«Un risultato importante – commenta il deputato Dario Giagoni -. L’Isola esce da un lunghissimo devastante impatto economico e sociale legato a questo settore». L’eradicamento della peste suina africana corona uno sforzo collettivo: «che mi ha visto impegnato politicamente – spiega -, da consigliere regionale dal 2019 al 2022. Con l’ex assessore alla Sanità, Nieddu (della passata giunta Solinas), abbiamo ascoltato le ragioni dei pastori, come quelli riuniti nel comitato suinicoltori del Gennargentu.
E non certo per riscuotere consensi politici, come ha più volte affermato nei miei confronti l’ex assessore regionale Arru, che cavalcava la linea della giunta Pigliaru e quindi l’attivazione di una task force che prevedeva anche l’abbattimento dei suini, nonostante il fatto che dai prelievi risultava che una gran parte dei capi erano negativi alla PSA. Forse sarebbe stato meglio mettere in quarantena i capi positivi, ma ciò non è stato fatto». Sottolinea Giagoni: «Ora, lasciano l’amaro in bocca i continui botta e risposta di quei politici che si puntano la medaglia al petto per accaparrarsi meriti che non hanno su questo risultato storico. Al di là della querelle politica di quanti si sono avvicendati nell’amministrare la nostra Regione, i veri vincitori sono gli allevatori. Le istituzioni – che oggi rappresento da deputato -, sono e lo sono sempre state, al servizio dei cittadini e delle aziende. Infatti, ringrazio il dottor Filippini dell’Istituto zooprofilattico della Sardegna e poi il dottor Montixi (durante il mandato Solinas), per aver portato avanti la battaglia e audito sindaci e allevatori. All’epoca, gran parte della Regione era indenne dall’esportazione e vendita delle carni suine in Europa, ora lo è tutta l’isola». «Ora – conclude Giagoni -, si guarda al presente e al futuro.

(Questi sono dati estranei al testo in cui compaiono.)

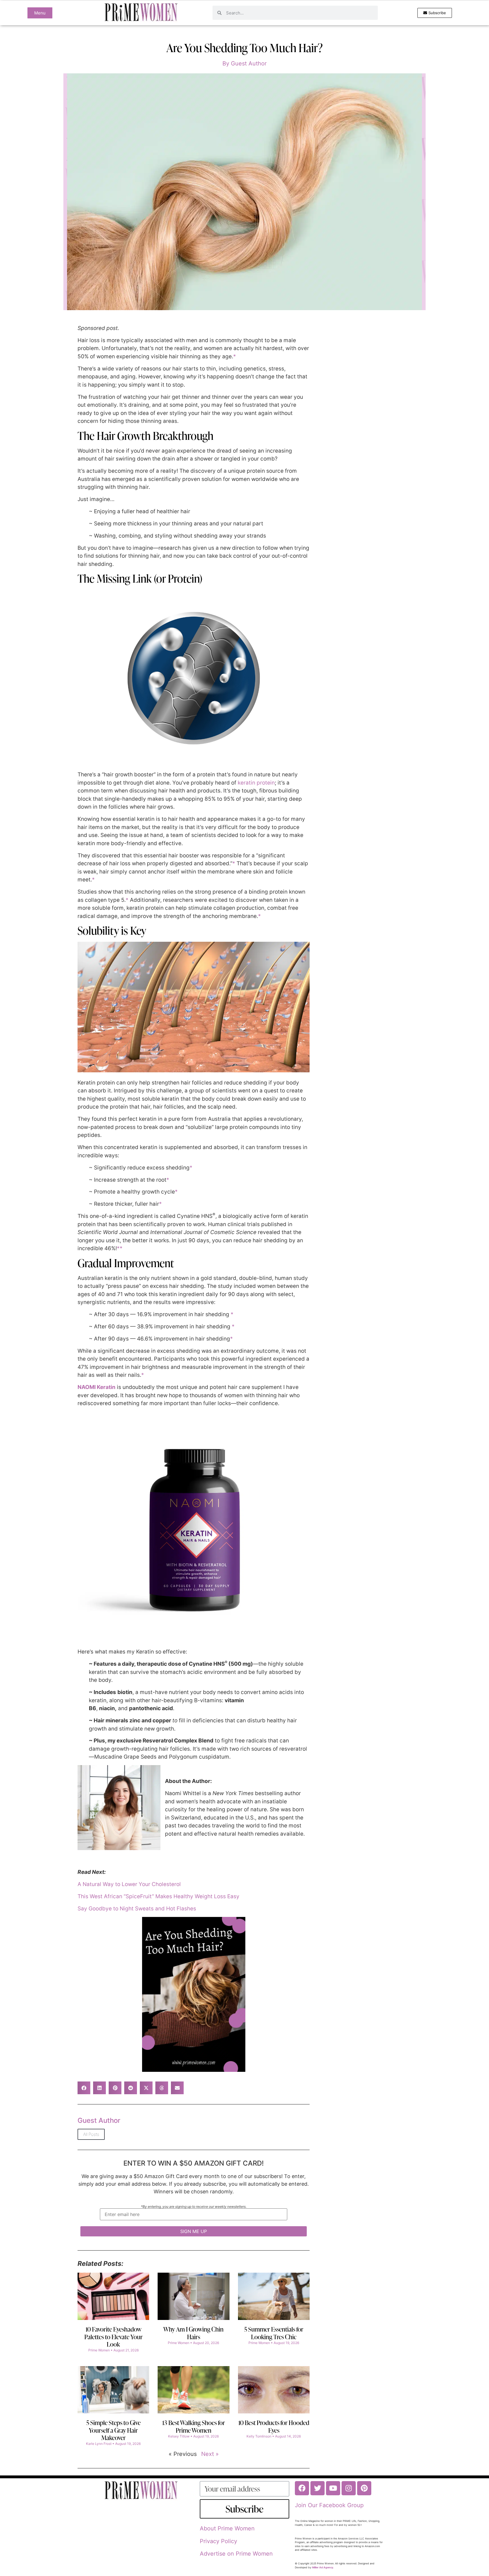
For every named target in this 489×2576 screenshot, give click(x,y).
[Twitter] (317, 2488)
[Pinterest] (364, 2488)
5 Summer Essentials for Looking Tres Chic (273, 2333)
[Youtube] (333, 2488)
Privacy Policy (218, 2541)
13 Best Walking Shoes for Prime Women (193, 2426)
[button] (84, 2087)
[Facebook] (302, 2488)
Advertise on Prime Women (236, 2553)
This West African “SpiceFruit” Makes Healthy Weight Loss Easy (158, 1896)
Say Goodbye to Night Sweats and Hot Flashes (137, 1908)
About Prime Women (227, 2528)
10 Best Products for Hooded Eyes (273, 2426)
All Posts (91, 2134)
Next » (210, 2454)
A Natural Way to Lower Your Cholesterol (129, 1884)
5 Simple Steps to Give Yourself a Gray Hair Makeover (113, 2430)
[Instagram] (349, 2488)
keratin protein (256, 782)
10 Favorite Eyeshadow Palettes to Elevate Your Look (113, 2337)
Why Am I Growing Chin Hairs (193, 2333)
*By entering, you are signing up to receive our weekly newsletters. (193, 2207)
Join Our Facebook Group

Ovviamente occorre vigilare per tutelare il mercato di tutti i capi e quindi evitare che sull’isola vengano importati animali vivi da paesi con norme di profilassi diverse dalle nostre. Ma di sicuro, per essere competitivi con altri paesi e ampliare la fetta di mercato e quindi favorire ulteriori posti di lavoro, occorre puntare a un marchio DOP, IGP, ecc. Sono a disposizione per qualsiasi confronto finalizzato al raggiungimento di nuovi obiettivi di valorizzazione del settore. E – a differenza di alcuni politici che in passato hanno voltato la testa dall’altra parte -, anche con quegli allevatori (di determinate aree) ‘non in regola’, che per una serie di difficoltà hanno avuto e hanno problemi economici e di organizzazione lavorativa, affinché possano regolarizzare le loro posizioni».